#### [Exercise data]
-----

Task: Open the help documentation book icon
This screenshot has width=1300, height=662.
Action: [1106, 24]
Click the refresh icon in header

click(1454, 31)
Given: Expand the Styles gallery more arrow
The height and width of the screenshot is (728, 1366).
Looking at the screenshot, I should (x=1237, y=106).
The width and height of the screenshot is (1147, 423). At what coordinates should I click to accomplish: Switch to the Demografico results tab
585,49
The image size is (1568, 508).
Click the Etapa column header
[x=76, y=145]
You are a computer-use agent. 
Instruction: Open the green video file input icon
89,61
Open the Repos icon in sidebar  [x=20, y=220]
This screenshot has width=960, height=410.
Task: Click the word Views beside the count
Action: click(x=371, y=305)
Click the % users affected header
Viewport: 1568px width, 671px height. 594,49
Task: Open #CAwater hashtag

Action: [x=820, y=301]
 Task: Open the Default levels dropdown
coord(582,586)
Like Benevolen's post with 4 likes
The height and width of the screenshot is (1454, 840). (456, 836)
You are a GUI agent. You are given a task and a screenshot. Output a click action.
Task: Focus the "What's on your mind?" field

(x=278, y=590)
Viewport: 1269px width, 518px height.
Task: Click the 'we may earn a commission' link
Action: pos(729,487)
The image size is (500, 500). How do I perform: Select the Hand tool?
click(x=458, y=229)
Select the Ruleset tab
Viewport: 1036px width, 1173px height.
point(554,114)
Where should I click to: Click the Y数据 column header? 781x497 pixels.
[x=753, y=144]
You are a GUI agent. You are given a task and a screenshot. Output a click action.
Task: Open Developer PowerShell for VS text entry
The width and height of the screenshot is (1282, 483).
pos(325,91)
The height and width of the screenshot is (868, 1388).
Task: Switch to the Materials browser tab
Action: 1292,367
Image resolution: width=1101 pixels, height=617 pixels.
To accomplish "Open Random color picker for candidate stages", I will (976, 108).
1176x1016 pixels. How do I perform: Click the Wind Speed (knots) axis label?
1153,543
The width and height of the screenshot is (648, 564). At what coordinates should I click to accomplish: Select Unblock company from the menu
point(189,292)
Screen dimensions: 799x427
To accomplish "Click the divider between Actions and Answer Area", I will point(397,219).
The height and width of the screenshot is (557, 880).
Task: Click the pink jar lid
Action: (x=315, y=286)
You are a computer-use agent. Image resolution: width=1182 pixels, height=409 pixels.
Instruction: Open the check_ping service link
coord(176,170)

-----

#### [Activity]
Copy out the whole listing exactly as given.

#### [Completed exercise]
Task: Open the help documentation book icon
This screenshot has width=1300, height=662.
Action: [1106, 24]
Click the refresh icon in header

click(1454, 31)
Given: Expand the Styles gallery more arrow
The height and width of the screenshot is (728, 1366).
Looking at the screenshot, I should (x=1237, y=106).
The width and height of the screenshot is (1147, 423). At what coordinates should I click to accomplish: Switch to the Demografico results tab
585,49
The image size is (1568, 508).
Click the Etapa column header
[x=76, y=145]
You are a computer-use agent. 
Instruction: Open the green video file input icon
89,61
Open the Repos icon in sidebar  [x=20, y=220]
This screenshot has width=960, height=410.
Task: Click the word Views beside the count
Action: click(x=371, y=305)
Click the % users affected header
Viewport: 1568px width, 671px height. 594,49
Task: Open #CAwater hashtag

Action: [x=820, y=301]
 Task: Open the Default levels dropdown
coord(582,586)
Like Benevolen's post with 4 likes
The height and width of the screenshot is (1454, 840). (456, 836)
You are a GUI agent. You are given a task and a screenshot. Output a click action.
Task: Focus the "What's on your mind?" field

(x=278, y=590)
Viewport: 1269px width, 518px height.
Task: Click the 'we may earn a commission' link
Action: pos(729,487)
The image size is (500, 500). How do I perform: Select the Hand tool?
click(x=458, y=229)
Select the Ruleset tab
Viewport: 1036px width, 1173px height.
point(554,114)
Where should I click to: Click the Y数据 column header? 781x497 pixels.
[x=753, y=144]
You are a GUI agent. You are given a task and a screenshot. Output a click action.
Task: Open Developer PowerShell for VS text entry
The width and height of the screenshot is (1282, 483).
pos(325,91)
The height and width of the screenshot is (868, 1388).
Task: Switch to the Materials browser tab
Action: 1292,367
Image resolution: width=1101 pixels, height=617 pixels.
To accomplish "Open Random color picker for candidate stages", I will (976, 108).
1176x1016 pixels. How do I perform: Click the Wind Speed (knots) axis label?
1153,543
The width and height of the screenshot is (648, 564). At what coordinates should I click to accomplish: Select Unblock company from the menu
point(189,292)
Screen dimensions: 799x427
To accomplish "Click the divider between Actions and Answer Area", I will point(397,219).
The height and width of the screenshot is (557, 880).
Task: Click the pink jar lid
Action: (x=315, y=286)
You are a computer-use agent. Image resolution: width=1182 pixels, height=409 pixels.
Instruction: Open the check_ping service link
coord(176,170)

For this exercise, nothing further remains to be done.